A degree in humanities, art, or social services or even education may provide self-satisfaction, but these are easier to obtain and require much less effort than that engineering degree to obtain. They aren’t likely to impress employers.

So what should a young person understand about employment? Why are employers prepared to pay them to do a job?

Simply put, employers exploit labor. There’s a trade-off, of course.

If the employee is prepared to market his own skills, say by going into business for himself, he can sell his labor and acquired knowledge/experience for more money than he will get from an employer.
But if he doesn’t work, there is no income. Sick? Too bad. Feel like taking a vacation? Your business stops and potential customers will turn to another service provider. Plus the process of acquiring knowledge and experience takes time, and most often tools and equipment must be bought. For some jobs, a van to house the tools and equipment will suffice, but then there are fuel and maintenance costs and time traveling to and from a job that cannot be billed to a customer. If the tools and vehicle are financed, then finance charges, insurance, taxes, and consumables must also be accounted for. For others, auto mechanics for example, a shop is required. This is often leased so there’s the cost of the lease to pay. And of course, if one operates a business, it’s necessary to account for income and expenses for tax purposes. Doing this yourself takes time that can’t be sold to a customer and a specialized knowledge that can’t be acquired short of full-time work in the field. All of this goes under the general heading of “overhead”. Self employed people need to account for and pay all these expenses…and more.

The plumber that charges $100 for a house call is not making $100 profit for himself. He may, after all the expenses are taken out, be making only a bit more than he would have made working for an employer.

The trade off for the employee who works for someone else is a guaranteed market for their labor and skills. A job enables someone to acquire knowledge and experience that can later be applied to self-employment, should the employee choose to go into self-employment.

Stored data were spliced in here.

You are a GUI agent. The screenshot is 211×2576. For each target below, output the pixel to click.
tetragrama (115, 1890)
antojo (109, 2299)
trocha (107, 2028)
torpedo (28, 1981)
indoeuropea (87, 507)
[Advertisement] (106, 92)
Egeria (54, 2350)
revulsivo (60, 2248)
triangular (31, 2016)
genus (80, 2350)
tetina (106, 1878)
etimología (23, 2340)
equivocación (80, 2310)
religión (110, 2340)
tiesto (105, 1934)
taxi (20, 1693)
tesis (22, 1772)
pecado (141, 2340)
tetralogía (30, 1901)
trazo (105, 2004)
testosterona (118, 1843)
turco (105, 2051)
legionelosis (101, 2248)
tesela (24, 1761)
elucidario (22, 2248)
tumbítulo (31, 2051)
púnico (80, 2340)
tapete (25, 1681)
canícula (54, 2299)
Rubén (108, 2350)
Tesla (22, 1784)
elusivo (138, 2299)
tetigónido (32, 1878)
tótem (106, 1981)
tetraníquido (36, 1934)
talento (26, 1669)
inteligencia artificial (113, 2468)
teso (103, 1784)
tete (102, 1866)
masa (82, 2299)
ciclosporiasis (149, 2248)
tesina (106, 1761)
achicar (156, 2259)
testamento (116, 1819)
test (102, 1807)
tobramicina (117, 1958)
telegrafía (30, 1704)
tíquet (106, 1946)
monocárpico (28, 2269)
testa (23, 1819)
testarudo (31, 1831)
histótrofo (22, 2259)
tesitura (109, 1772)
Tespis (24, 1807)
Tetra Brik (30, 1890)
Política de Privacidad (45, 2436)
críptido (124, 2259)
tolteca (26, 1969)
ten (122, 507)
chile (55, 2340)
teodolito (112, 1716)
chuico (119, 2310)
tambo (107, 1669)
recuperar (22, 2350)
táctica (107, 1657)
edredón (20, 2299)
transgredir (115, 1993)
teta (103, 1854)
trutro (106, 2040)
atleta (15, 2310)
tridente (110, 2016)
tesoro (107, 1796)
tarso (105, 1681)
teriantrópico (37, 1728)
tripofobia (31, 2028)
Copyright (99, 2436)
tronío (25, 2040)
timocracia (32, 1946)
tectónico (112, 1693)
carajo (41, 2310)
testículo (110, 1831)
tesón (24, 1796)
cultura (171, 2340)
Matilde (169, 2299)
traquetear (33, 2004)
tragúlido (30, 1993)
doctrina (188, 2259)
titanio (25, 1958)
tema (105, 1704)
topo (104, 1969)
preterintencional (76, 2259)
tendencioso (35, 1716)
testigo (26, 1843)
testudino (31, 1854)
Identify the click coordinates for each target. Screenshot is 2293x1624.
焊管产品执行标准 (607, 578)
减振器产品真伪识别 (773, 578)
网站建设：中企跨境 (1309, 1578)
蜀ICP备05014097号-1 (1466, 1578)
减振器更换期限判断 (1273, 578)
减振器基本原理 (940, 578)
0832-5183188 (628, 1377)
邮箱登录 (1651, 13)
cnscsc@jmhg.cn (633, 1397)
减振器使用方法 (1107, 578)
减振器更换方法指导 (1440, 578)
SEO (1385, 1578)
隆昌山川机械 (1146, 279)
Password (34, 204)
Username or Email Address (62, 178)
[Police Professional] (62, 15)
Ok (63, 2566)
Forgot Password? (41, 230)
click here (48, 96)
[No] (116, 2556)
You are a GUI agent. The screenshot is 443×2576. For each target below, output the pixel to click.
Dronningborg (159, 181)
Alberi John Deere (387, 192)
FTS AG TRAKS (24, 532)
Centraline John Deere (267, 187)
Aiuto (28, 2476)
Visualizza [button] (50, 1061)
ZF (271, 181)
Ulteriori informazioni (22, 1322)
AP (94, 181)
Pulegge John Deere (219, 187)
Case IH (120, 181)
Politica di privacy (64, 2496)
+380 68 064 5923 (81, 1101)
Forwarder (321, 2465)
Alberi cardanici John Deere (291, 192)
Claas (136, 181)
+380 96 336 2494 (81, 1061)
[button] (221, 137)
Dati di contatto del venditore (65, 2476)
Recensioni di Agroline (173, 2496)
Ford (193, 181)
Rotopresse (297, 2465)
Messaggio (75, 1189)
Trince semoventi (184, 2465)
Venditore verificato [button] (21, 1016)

Employers, entrepreneurs, can make a profit and if they have a lot of employees, they can make quite a substantial profit. They also take substantial risks. They hope to sell the fruits of the employee’s work, but if they can’t do that, they must still pay the employee. Inability to make hard choices when that employee labor can’t be sold leads to bankruptcy.

Employers hire employees because they expect to make a profit from their labor. That’s the part that graduates and beginning employees don’t understand; the employer isn’t just paying them for their time, because that time cannot be resold for a profit. Instead, they plan on selling the results of that time, goods or services produced by the employee. The lazy employee, the unwilling one who argues before undertaking a task, or the one who can’t be productive for whatever reason will be fired or will be the first to be laid off.

Such a simple concept, and so obvious. And virtually no beginning employee, and many experienced ones, can’t really state this. If they know it, it’s a subconscious kind of knowledge.

The employee who quickly learns this basic truth and applies it is likely to be promoted. Employers often have better jobs available and they select motivated efficient employees, the ones who produce the most profit for the least amount of employer effort in training and supervision, to fill those better jobs. They also are willing to pay those employees more.

If the job is a dead end with no hope of advancement, the employee who has learned the above truth is better equipped to get another job.

Some prospective employees depend on the resumé to convince an employer that he/she should hire them. A simple understanding of the basic truth above, and the willingness to state it to an employer and then to apply it after becoming employed, will give any employee an enormous advantage over his colleagues.